Doesn't it seem like Perry Ellis has been in high school for 10 years?
We've known about Ellis, because of his immense basketball talent, for a long time, since he was coming up the ranks in youth basketball. His reputation, as they say, preceded him.
And in two-plus seasons at Heights, where he's helped the Falcons win two state championships and is currently steering them to a possible third, he's done nothing to diminish himself.
Six schools are on pins and needles because of the 6-fot-8 Ellis, a junior, who trimmed his long list of potential suitors to six last month. They include, in alphabetical order: Kansas, Kansas State, Kentucky, Memphis, Oklahoma, Wichita State.
Who knows what order Ellis has them in?
Wichita State could be No. 1. Or Memphis. Maybe Kentucky.
Hard for me to believe Oklahoma has a real chance, but that's not based on any inside information. It's based on where the OU program is at the moment.
But Ellis isn't the only blue-chipper in town. North sophomore guard Conner Frankamp burst on to the scene in December, when he set a City League record by scoring 52 points during an overtime loss to Northwest.
Frankamp was later slowed by a concussion, but returned from the holiday break healthy, his jump shot as good as ever.
Frankamp was a starter for North last season as a freshman, but that senior-dominated team didn't fully utilize his talents.
Now, he's the go-to guy for the Redskins, who aren't winning many games because there's not an abundance of talent to help Frankamp.
Ellis, meanwhile, plays on a deep and well-rounded team that includes another Division I player, Evan Wessel, and a couple of other very good players. Ellis has never had to be "the man." If he has an off night, there are others capable of taking up the slack.
It's been a great way for Ellis to grow as a player and as a person. There's no question in my mind that if Ellis wasn't part of such a talented team, he could easily average 25 points and 15 rebounds. But he doesn't have to.
Some wonder what position Ellis will play in college. He's not a center, but he could be an effective power forward, especially as he continues to fill out. Ellis loves to bang inside and we don't get to see him stray to the perimeter much, either to guard or play offense. But recruiting experts who have seen Ellis in summer tournaments tell me he's more than capable of being a consistent shooter from the 15- to 18-foot range.
Ellis hasn't shown us his full arsenal at Heights. He doesn't have to — that's what summer is for. Heights coach Joe Auer doesn't need to use Ellis in unfamiliar places to showcase his talents for college coaches. Those coaches are already aware of what Ellis can and can't do.

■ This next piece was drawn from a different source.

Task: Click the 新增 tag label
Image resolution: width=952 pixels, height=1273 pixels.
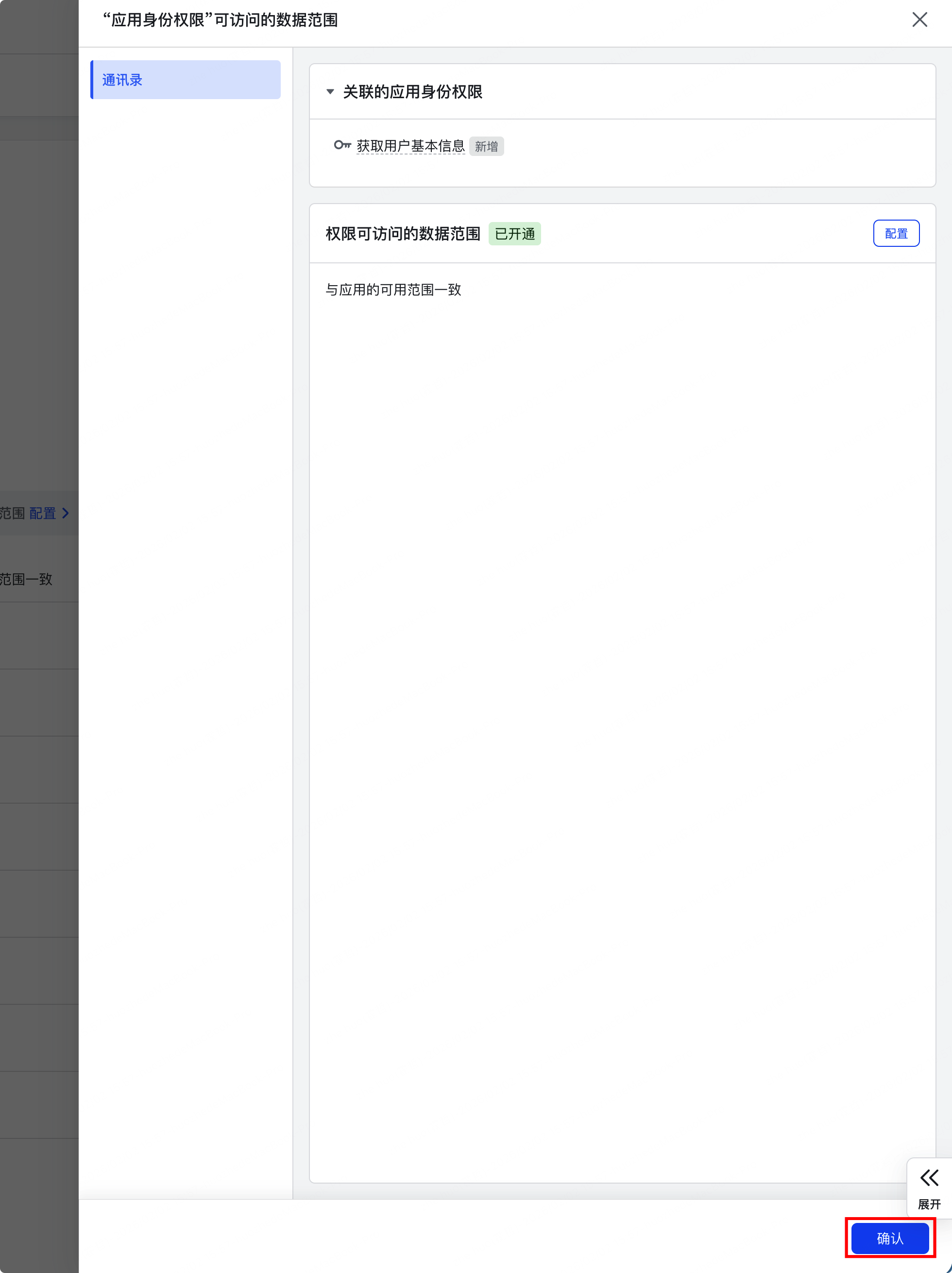Action: point(486,147)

Frankamp isn't a five-star prospect like Ellis. Not yet, anyway.
But anybody who can score and shoot the way the 6-1 Frankamp can score and shoot warrants a lot of attention. And Frankamp is getting it.
He's obviously a driven kid, willing to put in the work necessary to reach his potential. Having seen him play a couple of times, I'd say he's a better-than-average ball handler and passer, although he doesn't pass a lot. North coach Gary Squires needs Frankamp to have the ball in his hands most of the time, and most of the Redskins' offense goes through the sophomore guard.
It's too early to tell whether Frankamp projects as a high Division I player. The kid still has 2 1/2 seasons of high school basketball remaining and although he's been a known commodity in AAU circles, I'll guarantee you his 52-point game and high scoring average this season are going to increase his recruiting profile.
Ellis and Frankamp aren't the only big-time prospects in the City League. Southeast junior forward Gavin Thurman, who at 6-8 can play effectively on the perimeter, has a chance to be a special college player, too.
But Ellis and Frankamp are the guys everyone is talking about. They've been talking about Ellis for years now. They're talking about Frankamp because 52 points gets tongues wagging.